Lafayette, We Are Here! : episode 12

Troops of the 1st Infantry Division at Saint-Nazaire, 25 June 1917. © Daniau/ECPAD/Défense

Troops of the 1st Infantry Division at Saint-Nazaire, 25 June 1917. © Daniau/ECPAD/Défense

The 1st Infantry Division. © Daniau/ECPAD/Défense

Austerlitz Train Station, Paris on 3 July 1917 © BDIC



The First U.S. Troops Arrive in France

At Long Last, They Are Here !

On 28 June 1917, the First Expeditionary Division, later designated 1st Infantry Division and soon to become known as “The Big Red One” landed at St-Nazaire under the command of General William L. Sibert (1860-1935) in presence of Generals Pershing and Etienne Pelletier standing of the pier.

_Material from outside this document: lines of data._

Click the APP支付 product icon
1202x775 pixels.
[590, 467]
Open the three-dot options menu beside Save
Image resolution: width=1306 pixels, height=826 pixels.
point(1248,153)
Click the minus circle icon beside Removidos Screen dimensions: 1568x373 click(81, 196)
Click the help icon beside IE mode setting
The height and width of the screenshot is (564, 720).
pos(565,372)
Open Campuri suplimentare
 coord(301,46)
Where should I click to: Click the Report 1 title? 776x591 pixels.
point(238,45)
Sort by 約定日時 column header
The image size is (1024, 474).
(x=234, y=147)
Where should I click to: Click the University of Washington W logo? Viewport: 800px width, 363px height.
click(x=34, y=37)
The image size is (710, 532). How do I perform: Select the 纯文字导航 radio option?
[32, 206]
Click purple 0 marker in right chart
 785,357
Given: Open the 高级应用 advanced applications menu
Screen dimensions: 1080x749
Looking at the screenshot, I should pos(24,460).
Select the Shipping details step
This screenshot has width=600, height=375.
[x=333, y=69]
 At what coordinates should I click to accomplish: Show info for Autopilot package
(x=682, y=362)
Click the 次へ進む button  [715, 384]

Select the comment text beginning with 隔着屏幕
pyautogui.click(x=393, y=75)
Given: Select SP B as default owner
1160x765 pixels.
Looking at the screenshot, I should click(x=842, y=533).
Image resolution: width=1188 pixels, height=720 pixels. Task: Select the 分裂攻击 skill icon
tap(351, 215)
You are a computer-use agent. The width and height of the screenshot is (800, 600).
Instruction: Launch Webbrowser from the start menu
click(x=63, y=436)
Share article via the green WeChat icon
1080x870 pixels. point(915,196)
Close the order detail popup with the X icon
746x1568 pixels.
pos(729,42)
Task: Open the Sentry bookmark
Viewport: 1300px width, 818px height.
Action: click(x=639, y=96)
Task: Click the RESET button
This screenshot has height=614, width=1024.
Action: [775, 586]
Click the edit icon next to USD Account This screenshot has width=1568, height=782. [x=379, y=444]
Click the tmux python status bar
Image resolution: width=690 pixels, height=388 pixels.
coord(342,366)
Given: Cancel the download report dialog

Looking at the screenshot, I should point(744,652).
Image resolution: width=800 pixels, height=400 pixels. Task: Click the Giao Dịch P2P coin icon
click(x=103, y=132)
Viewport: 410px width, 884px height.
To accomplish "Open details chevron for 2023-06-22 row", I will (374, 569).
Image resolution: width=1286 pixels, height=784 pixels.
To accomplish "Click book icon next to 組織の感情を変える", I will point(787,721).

Journalists and photographers and cameramen were also present to immortalize the event. Once the ceremony over, German POW and African American soldiers unloaded the military equipment.  The 1st Infantry Division marched to rest camp situated on the outskirts of the city. This division consisted of 28.00 men and included two organic brigades of two infantry regiments each, one field artillery brigade of three field artillery regiments and smaller units. It underwent its baptism of fire on 3 November 1917.

Ports of Disembarkation

The port facilities of Saint-Nazaire being too small in capacity for the expected amount of tonnage and number of troops of the U.S. Army, the port facilities of Brest, Bordeaux and Cherbourg were also made available to the A.E.F.. The port of Brest was to become the main port of disembarkation for troops and equipment. In November 1917, the U.S. Army installed a military base nearby were more than 7.500 soldiers transited. The capacity of the port was greatly improved as the Engineers built wharves, railways tracks and warehouses, services such as telephone and telegraph were also installed.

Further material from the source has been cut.